Di akhir tulisannya, Nur Ana menyorot mengenai kebijakan pemberian renumerasi yang salah kaprah. Bagi Nur Ana, renumerasi seharusnya diberikan dengan berbasis pada kapasitas, kompetensi dan terutama kinerja seorang PNS dan bukannya diberikan secara merata bagi semua pegawai tanpa memperhatikan prestasi mereka seperti yang dilakukan selama ini.

Namun bila memang mau melihat reformasi birokrasi ini berhasil dengan baik, maka reformasi seharusnya dilakukan sejak awal mulai dari tahap rekrutmen calon PNS. Kalau dari tahap rekruitmen sudah dalam rel yang benar, maka selanjutnya reformasi birokrasi akan lebih mudah dilakukan pada tahap selanjutnya. Tapi kenyataannya sekarang, justru persoalan bobroknya kinerja PNS bermulai dari tahap rekruitmen yang terkesan asal-asalan.

Saat ini, tidak ada analisa kebutuhan pegawai yang dilakukan mendahului proses rekruitmen calon PNS. Proses rekruitmen yang dilakukan lebih dilandasi oleh sebuah pemikiran bahwa kebutuhan akan pegawai baru tetap tinggi karena pemerintahan masih berparadigma menjadi motor utama kegiatan pembangunan nasional. selain itu, Sistem rekruitmen juga masih dipenuhi dengan KKN sehingga terkadang, pegawai yang direkrut tidak memiliki kompetensi atau memiliki kompetensi yang berbeda dengan kebutuhan sebenarnya.

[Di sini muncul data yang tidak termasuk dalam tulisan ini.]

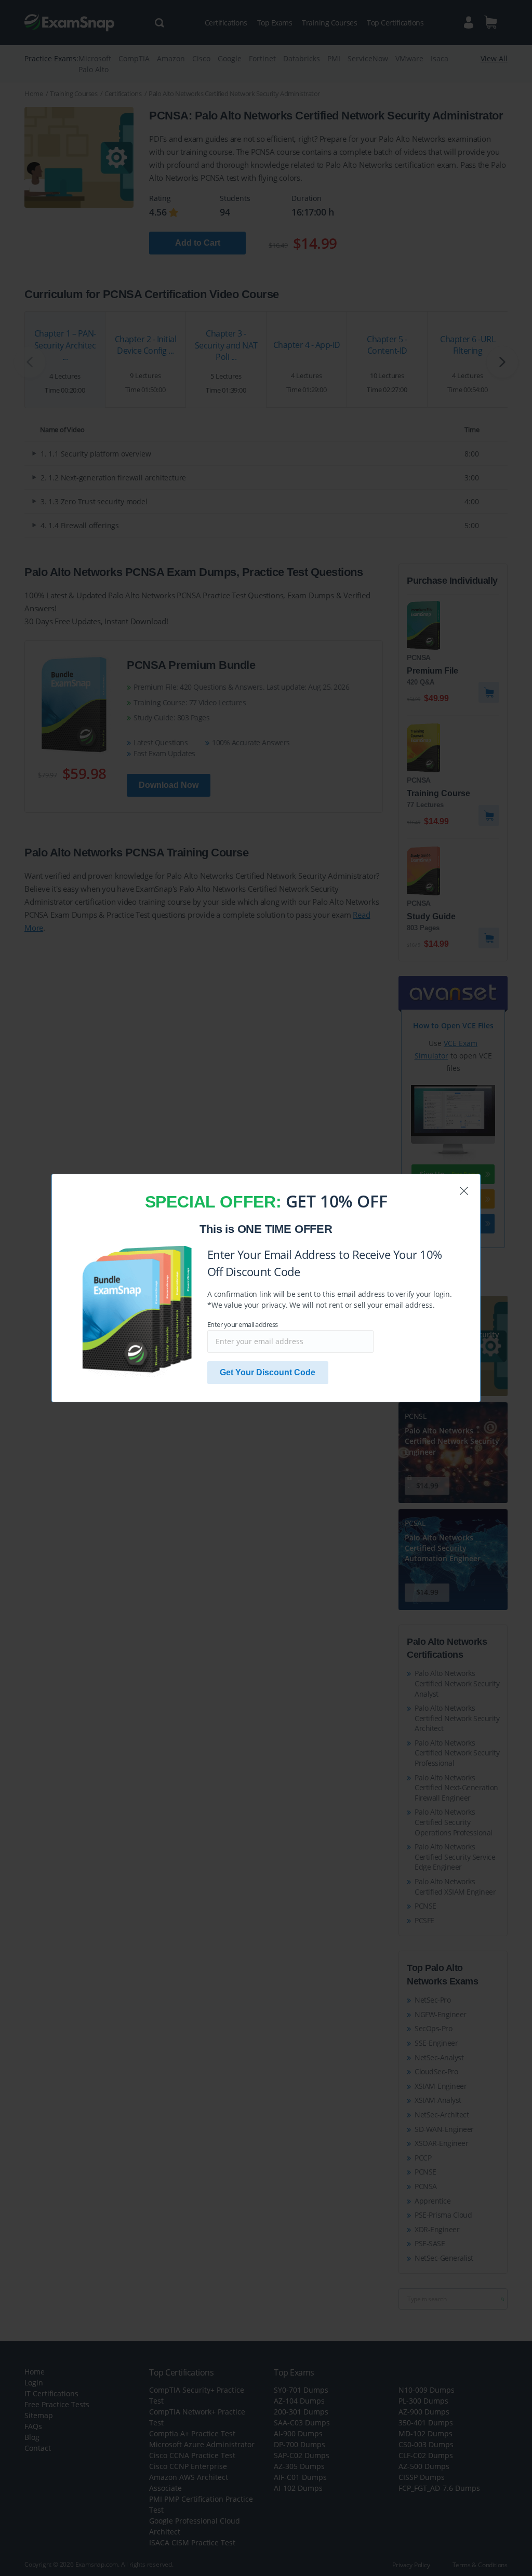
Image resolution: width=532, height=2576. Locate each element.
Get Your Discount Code (267, 1372)
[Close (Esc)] (464, 1191)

Nampaknya sampai saat ini, persoalan reformasi birokrasi masih menjadi persoalan yang pelik untuk diselesaikan secara cepat, diperlukan lebih dari sekedar langkah administratif prosedural melalui otonomi daerah dan restrukturisasi organisasi perangkat daerah untuk mengatasi masalah ini. perlu pemikiran bersama dari berbagai stake holders untuk mengatasi masalah ini agar tujuan desentralisasi untuk mewujudkan kesejahteraan rakyat dan mendekatkan pelayanan publik kepada masyarakat bisa diwujudkan melalui PNS yang berkinerja tinggi. Semoga!